Exercise requirements: Skip the pictures and write out, word for word, the lines below from the one with "Task: Open three-dot menu on Julier.'s tweet" through the one with "Screen dimensions: 1024x481", inclusive.

[Opening Study material section]

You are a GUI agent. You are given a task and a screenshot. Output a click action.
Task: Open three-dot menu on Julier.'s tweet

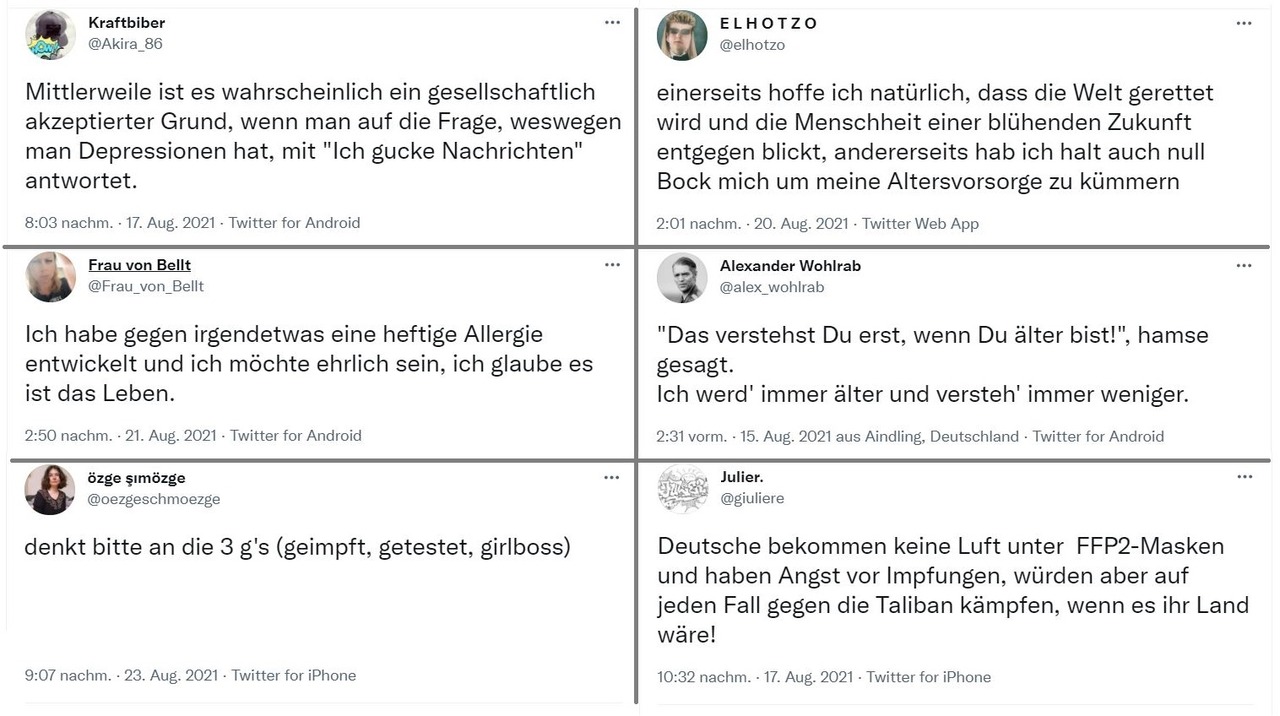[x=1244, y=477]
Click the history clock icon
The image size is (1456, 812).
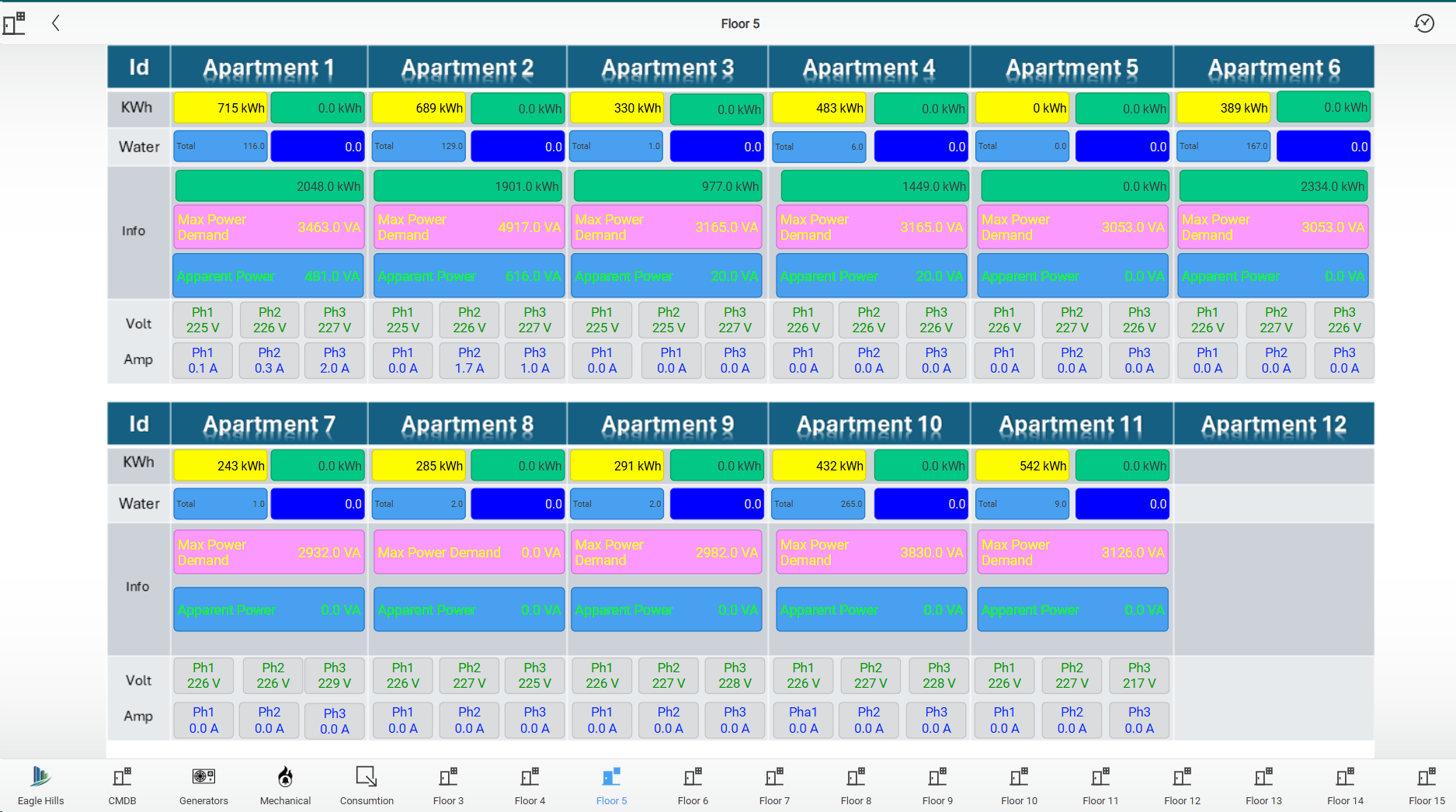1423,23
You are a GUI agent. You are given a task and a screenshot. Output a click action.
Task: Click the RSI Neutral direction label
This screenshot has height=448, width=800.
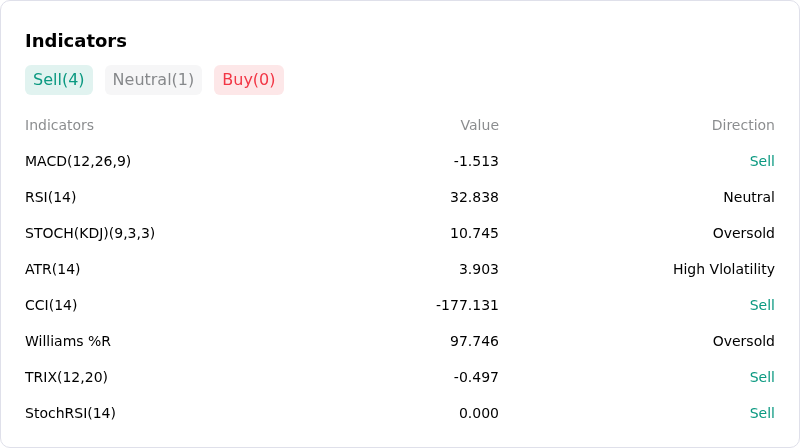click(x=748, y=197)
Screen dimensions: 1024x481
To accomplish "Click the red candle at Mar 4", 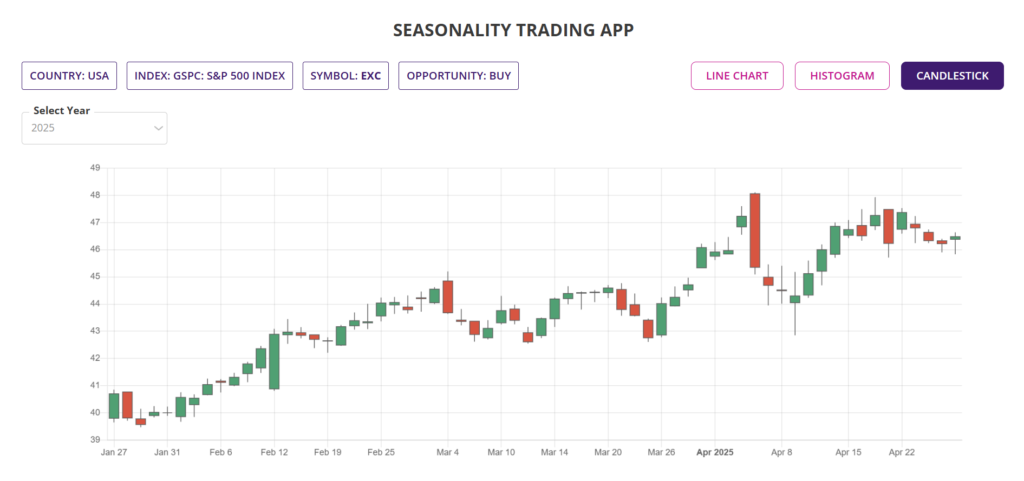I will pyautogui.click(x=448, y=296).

[Closing Study material section]

Response to this exercise:
Task: Open three-dot menu on Julier.'s tweet

[x=1244, y=477]
Click the history clock icon
The image size is (1456, 812).
1423,23
You are a GUI agent. You are given a task and a screenshot. Output a click action.
Task: Click the RSI Neutral direction label
This screenshot has height=448, width=800.
click(x=748, y=197)
Screen dimensions: 1024x481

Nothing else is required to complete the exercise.